Job A:
Answer these questions about the forum thread on 18650 batteries:
(i) Which two kinds of 18650 batteries does KB_314 say they already have?
(ii) What capacity does DoubleD give for their efest flat tops?
(iii) What answer did DoubleD receive when asking whether a Grand can use flat-tops?
Job B:
Carry on the forum thread on 18650 batteries from the point where it stops.

Given text:
Lastly, of the locally available batteries which 18650's would you guys recommend? I have a couple of efests (the max disch. 35A ones) and a couple of VTC4's. No smurfs


----------



## DoubleD (29/3/15)

KB_314 said:


> Can a Grand use flat-tops?



I also have the efest 2500mah flat tops and asked the same question today, got a pleasing 'yes'.

Reactions: Thanks 1


----------



## Andre (29/3/15)

KB_314 said:


> Hey guys - I'm a soon-to-be Reo noob and have a couple of battery queries too. Can a Grand use flat-tops? I know AR button tops are the recommended but I have a lot of flat-tops and almost no button tops.
> And also, is it possible to order AR's from overseas and if so where is the best place to shop?
> Lastly, of the locally available batteries which 18650's would you guys recommend? I have a couple of efests (the max disch. 35A ones) and a couple of VTC4's. No smurfs





DoubleD said:


> I also have the efest 2500mah flat tops and asked the same question today, got a pleasing 'yes'.

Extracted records
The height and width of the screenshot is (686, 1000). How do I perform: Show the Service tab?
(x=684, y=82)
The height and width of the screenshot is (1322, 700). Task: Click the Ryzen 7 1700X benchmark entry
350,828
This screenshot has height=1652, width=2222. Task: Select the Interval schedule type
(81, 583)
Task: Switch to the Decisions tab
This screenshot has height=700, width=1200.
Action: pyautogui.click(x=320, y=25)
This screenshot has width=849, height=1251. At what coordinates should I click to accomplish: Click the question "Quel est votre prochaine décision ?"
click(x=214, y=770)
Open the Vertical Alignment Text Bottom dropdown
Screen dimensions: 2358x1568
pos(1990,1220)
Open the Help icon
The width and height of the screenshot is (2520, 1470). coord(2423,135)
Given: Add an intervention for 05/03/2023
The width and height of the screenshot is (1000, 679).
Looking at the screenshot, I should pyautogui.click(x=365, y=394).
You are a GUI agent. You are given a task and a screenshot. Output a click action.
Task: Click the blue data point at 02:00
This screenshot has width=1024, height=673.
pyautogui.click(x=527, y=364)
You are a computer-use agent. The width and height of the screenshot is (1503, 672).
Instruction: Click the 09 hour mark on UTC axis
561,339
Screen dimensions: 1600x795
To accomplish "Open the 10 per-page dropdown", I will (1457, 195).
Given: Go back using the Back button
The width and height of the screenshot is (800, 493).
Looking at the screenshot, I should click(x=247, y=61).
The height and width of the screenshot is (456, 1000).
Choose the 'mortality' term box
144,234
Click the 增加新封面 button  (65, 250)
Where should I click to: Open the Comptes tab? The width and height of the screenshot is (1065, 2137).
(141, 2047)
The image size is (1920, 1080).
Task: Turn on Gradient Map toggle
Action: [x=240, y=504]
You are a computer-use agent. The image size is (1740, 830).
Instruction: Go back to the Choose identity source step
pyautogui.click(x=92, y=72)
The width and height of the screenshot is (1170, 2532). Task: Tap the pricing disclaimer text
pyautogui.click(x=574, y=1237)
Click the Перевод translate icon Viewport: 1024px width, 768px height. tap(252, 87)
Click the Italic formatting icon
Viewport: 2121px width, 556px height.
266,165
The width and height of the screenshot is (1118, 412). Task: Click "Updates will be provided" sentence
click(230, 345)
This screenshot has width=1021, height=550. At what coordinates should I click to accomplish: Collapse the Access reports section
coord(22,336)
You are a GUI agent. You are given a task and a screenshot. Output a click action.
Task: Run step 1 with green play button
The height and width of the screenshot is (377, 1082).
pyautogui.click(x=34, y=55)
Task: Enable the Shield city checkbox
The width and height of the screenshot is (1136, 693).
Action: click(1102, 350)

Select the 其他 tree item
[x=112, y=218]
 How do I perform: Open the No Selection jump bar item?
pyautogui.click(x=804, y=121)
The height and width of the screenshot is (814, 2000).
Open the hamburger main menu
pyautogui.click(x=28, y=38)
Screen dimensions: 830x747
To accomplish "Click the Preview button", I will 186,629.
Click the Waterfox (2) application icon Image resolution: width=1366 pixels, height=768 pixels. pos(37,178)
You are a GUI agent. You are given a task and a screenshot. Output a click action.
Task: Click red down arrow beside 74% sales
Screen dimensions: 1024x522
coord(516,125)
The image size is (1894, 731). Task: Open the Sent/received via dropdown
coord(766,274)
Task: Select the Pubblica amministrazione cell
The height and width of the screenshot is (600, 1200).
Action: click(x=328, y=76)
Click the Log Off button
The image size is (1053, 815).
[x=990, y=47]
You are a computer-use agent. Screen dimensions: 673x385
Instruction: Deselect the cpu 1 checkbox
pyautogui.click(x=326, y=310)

Task answer A:
(i) Efests (the max disch. 35A ones) and VTC4's.
(ii) 2500mah.
(iii) A pleasing 'yes'.

Task answer B:
For the Reos with the gold plated contacts with curled firing pin tip, the flat tops are perfect. In fact better than the button tops imo. I think almost all Reos around today have these contacts. Thus, the Efest 2500s (20A continuous discharge) and the VTC4s (30A) will serve you well.

Reactions: Like 2 | Thanks 1


----------



## Philip (29/3/15)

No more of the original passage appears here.